Das Schiff wurde 1974 verkauft und sollte zunächst bei Donau-km 1921 als Restaurantschiff Verwendung finden. Danach wechselte es den Besitzer und übersiedelte nach Wallsee. Ein weiterer Eigentümer überstellte das Schiff nach Regensburg, wo es zwischen 1980 bis 1985 als Restaurantschiff diente. Im Jahre 1985 kaufte der Wien Holding Betrieb WIGAST das Schiff. Nach Überstellung nach Wien durch die DDSG und aufwendigen Reparatur- sowie Adaptierungsarbeiten, wurde am Standort oberhalb der Marienbrücke im Wiener Donaukanal der Betrieb des „Johann Strauss Walzer-Cafes„ Anfang 1986 aufgenommen. Zunächst war das Konzept sehr erfolgreich, schließlich wechselten die Pächter, die auch die, in regelmäßigen Abständen erforderlichen Instandhaltungs- und Adaptierungsarbeiten nicht mit der nötigen Sorgfalt meist auch wegen fehlender Mittel nicht vornahmen. Der letzte Pächter, inzwischen bei Wiener Stadtpolitikern in Ungnade gefallen, ist mehreren Auflagen der MA 45 zu Mängelbehebung und zur Vorlage von diversen Nachweisen nicht in vollem Umfang nachgekommen.

Die zuständige Stadträtin hat alle juristischen und politischen Register gezogen um die „Johann Strauss“- ein „Schandfleck“- von ihrem Standort zu entfernen. Das ist zwar gelungen, das Schiff wurde abtransportiert und in Komarno verschrottet. Bedauerlicherweise sind für diese Aktion nicht geringe Mittel (weit mehr als 100.000 Euro) aus dem Haushalt der Stadt Wien aufgewendet worden.

Die „Johann Strauß“ hätte, wohlgemerkt in gepflegtem Zustand, weiter an ihrem Standort im Wiener Donaukanal sehr gut in das Stadtbild gepasst. Gleichzeitig wäre auch die Funktion als gut frequentierte Fremdenverkehrsattraktion bzw. als Gastronomiebetrieb erfüllbar gewesen. Für den Autor stellt sich die Frage warum die Stadtpolitik nicht engagierte Proponenten für den Betrieb und die Erhaltung dieses Kulturgutes, aus dem die Dampfmaschine leider schon längst ausgebaut worden war, gesucht und auch finanziell unterstützt hat.
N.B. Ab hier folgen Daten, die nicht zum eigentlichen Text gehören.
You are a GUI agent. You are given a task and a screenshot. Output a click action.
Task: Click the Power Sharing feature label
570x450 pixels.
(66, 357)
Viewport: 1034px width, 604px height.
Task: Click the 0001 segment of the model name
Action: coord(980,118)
Die Entscheidung aus einem Justamentstandpunkt heraus zu fällen und durchzupeitschen, verletzt viele Mitbürger, die großen Wert auf die Erhaltung von Kulturgütern legen, und die Donaukanalufer nicht als Massen- Eventmeile sehen, sondern als
Erholungsgebiet.

Autor: Kapitän Peter Steindl, Mitglied der Österreichischen Delegation bei der Donaukommission in Budapest, Nautischer Abteilungsleiter bei der DDSG und dort auch Leiter der Auslands-Agentie in Ismail, hat selber praktische Erfahrungen auf Dampfschiffen gesammelt (PD SCHONKA Baujahr 1927 und FRANZ SCHUBERT Baujahr 1913).